Incidentally, the most surprising aspect of the plan is that ThyssenKrupp AG (TKA) is currently being led by Guido Kerkhoff, who was temporarily elevated from chief financial officer in July when his predecessor left amid shareholder pressure over the renegotiation of the company’s joint venture. “In recent weeks, a wide variety of strategic options for ThyssenKrupp AG (TKA) have been discussed in public and very often exaggerated,” Kerkhoff said in the statement. “But the world is not black and white. There is not only 'Continue like this' and destruction, but always alternatives that take into account the responsibility both for our employees and for the future viability of the company.”

Incidentally, the consulting firm Alvarez & Marsal had released an unrelated thought-piece on the role of interim CEOs at almost the exact time the breakup was announced. Its conclusion: “When an  organization needs to transform urgently, the right interim CEO will set a clear vision of what needs to change and provide the impetus to make it happen.”

If the plan is approved, it will go before shareholders at the next annual meeting, and a spinoff will take place in the next 12-18 months.

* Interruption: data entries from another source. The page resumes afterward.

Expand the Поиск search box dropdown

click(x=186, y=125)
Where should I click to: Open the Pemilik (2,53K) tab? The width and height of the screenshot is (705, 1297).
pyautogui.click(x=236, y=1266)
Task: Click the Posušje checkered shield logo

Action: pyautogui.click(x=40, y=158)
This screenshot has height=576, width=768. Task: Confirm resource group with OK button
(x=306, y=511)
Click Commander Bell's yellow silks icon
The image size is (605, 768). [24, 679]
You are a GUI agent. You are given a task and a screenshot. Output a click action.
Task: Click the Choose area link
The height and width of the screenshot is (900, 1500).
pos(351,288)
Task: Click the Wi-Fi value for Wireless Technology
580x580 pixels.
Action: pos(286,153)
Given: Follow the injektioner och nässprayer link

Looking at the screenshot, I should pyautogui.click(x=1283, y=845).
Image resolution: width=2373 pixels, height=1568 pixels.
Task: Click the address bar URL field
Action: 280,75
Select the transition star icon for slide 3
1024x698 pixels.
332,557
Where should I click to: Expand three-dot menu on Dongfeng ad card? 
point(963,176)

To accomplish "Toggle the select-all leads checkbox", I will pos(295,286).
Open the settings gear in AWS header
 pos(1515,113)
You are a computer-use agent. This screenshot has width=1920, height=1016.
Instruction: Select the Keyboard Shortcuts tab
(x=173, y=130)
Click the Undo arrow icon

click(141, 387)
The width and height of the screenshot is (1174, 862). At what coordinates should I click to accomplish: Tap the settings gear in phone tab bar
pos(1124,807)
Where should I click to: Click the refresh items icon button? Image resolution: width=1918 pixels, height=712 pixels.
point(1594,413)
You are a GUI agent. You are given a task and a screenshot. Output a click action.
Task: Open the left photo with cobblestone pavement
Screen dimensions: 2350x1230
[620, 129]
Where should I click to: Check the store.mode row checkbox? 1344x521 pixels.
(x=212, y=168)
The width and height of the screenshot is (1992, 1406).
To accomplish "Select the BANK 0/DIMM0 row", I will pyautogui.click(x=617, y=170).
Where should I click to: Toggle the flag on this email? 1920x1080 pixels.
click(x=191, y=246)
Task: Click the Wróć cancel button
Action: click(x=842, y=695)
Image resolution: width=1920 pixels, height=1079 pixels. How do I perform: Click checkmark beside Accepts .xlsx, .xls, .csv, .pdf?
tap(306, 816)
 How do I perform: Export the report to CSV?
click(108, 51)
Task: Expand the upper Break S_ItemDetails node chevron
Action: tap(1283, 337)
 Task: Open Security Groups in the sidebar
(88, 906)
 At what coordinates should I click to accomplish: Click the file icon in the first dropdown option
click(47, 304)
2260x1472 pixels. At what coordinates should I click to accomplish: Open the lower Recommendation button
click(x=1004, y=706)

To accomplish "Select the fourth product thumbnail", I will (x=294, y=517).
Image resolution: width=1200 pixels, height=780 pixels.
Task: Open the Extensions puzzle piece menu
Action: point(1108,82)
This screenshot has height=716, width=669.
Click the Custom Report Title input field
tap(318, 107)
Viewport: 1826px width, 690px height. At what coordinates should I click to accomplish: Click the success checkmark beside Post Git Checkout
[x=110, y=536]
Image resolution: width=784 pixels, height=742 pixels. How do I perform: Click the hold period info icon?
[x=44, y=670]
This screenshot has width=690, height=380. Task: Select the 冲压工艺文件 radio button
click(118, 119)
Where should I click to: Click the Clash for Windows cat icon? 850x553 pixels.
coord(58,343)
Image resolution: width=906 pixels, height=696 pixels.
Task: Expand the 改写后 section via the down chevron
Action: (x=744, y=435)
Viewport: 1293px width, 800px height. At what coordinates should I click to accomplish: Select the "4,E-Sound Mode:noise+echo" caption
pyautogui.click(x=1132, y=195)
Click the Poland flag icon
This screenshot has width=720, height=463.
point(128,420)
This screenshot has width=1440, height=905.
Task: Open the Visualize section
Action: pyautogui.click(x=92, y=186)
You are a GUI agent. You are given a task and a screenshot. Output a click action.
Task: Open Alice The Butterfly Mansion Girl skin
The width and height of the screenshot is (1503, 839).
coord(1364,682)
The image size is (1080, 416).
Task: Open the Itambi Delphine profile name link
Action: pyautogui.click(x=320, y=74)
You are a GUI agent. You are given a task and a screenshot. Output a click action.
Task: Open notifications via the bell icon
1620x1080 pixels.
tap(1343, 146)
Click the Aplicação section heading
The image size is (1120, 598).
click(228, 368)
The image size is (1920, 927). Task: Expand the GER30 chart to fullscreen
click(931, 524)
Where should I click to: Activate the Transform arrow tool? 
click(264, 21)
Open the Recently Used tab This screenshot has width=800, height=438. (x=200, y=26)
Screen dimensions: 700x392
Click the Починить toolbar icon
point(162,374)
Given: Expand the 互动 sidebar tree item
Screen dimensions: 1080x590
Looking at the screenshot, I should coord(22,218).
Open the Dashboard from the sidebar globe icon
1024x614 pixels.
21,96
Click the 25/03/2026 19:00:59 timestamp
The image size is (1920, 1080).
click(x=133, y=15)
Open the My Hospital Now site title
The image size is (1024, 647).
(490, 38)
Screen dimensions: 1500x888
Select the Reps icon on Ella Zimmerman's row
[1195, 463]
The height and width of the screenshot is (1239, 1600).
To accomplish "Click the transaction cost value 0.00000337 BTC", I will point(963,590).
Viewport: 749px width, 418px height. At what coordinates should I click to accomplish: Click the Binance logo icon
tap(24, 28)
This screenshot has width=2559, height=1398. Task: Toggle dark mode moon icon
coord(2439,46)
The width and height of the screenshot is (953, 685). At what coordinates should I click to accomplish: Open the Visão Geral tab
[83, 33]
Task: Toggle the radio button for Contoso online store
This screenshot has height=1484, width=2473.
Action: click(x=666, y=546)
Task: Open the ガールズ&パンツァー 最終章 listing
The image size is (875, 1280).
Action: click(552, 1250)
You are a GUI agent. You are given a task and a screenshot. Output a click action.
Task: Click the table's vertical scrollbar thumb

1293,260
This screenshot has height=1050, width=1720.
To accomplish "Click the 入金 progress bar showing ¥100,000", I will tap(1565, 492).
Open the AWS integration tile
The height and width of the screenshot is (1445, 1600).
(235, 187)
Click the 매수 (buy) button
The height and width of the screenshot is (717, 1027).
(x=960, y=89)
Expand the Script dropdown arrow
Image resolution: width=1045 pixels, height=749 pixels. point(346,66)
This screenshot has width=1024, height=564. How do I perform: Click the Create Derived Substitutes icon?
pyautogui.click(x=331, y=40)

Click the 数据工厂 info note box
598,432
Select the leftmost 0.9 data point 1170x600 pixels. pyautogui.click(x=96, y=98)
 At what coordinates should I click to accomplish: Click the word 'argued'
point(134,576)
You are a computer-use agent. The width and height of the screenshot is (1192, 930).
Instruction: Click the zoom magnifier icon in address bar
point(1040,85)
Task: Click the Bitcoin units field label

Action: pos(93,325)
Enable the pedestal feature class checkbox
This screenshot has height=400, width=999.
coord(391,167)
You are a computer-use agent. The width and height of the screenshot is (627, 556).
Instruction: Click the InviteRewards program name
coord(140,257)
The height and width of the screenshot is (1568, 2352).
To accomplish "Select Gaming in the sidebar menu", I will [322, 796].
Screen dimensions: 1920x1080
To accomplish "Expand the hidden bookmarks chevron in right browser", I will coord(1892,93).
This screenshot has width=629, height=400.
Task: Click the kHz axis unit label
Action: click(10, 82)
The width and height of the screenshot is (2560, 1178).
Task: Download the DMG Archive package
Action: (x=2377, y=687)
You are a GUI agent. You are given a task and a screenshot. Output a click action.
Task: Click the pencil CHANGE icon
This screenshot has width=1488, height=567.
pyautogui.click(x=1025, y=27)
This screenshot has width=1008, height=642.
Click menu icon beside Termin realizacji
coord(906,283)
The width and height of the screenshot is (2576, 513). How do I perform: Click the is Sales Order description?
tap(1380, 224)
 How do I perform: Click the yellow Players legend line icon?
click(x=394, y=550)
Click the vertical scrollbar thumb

Another bit of news broke Thursday; the Securities and Exchange Commission (SEC) sued Tesla CEO Elon Musk in the Southern District Court of New York, alleging that his infamous August 7 “Funding secured” tweet violated securities law. Although the complaint does not attempt to attribute motive to the tweet – the agency merely needs to prove recklessness – it does establish a circumstantial case around his hatred of short sellers. And it may cost Musk his job, since the SEC is seeking an order barring him from serving as CEO.

According to the complaint, Musk met with a Middle Eastern sovereign wealth fund, presumed to be Saudi Arabia’s, for the first time in many months on July 31. The fund expressed an interest in a going private transaction, but the meeting “lacked discussion of even the most fundamental terms of a proposed going-private transaction.” The fund left the matter in Musk’s hands – the CEO only getting around to proposing it to his board three days later, at which point the stock was 17% higher on the company’s intervening earnings statement, without first checking whether the deal was still on. Musk proposed $420 as the deal price because it represented just over a 20% premium, which he thought of as standard, rounding it up from $419 because, in his own words, his girlfriend Grimes – NOT his Middle Eastern business partners - “would find it funny, which admittedly is not a great reason to pick a price.”

I find this funny, which is admittedly not a great reason for banning Elon Musk from serving as a director or officer of a public company. As it happens, the SEC thinks it has other, legal reasons for doing so. Tesla was not named as a defendant.


Fresh from making a killing as a passive rider on the Sky bidding war, CIAM is upping the stakes of its battle with Scor. Having accused the company’s executives of threatening to resign if Covea is able to launch a successful takeover bid – which Scor subsequently denied – CIAM president Catherine Berjal argues, in a letter to compensation committee chair Augustin de Romanet, that this could be construed as a “golden parachute” that gives little incentive to work in shareholders’ interests:

"Scor's very generous remuneration policy would, in this scenario, thus be misused as an anti-takeover measure for a chairman who seems to have forgotten that Scor is the property of its shareholders and must be managed in their interest. In your capacity as President of Paris Europlace, I have no doubt that you pay particular attention to the good governance of listed companies."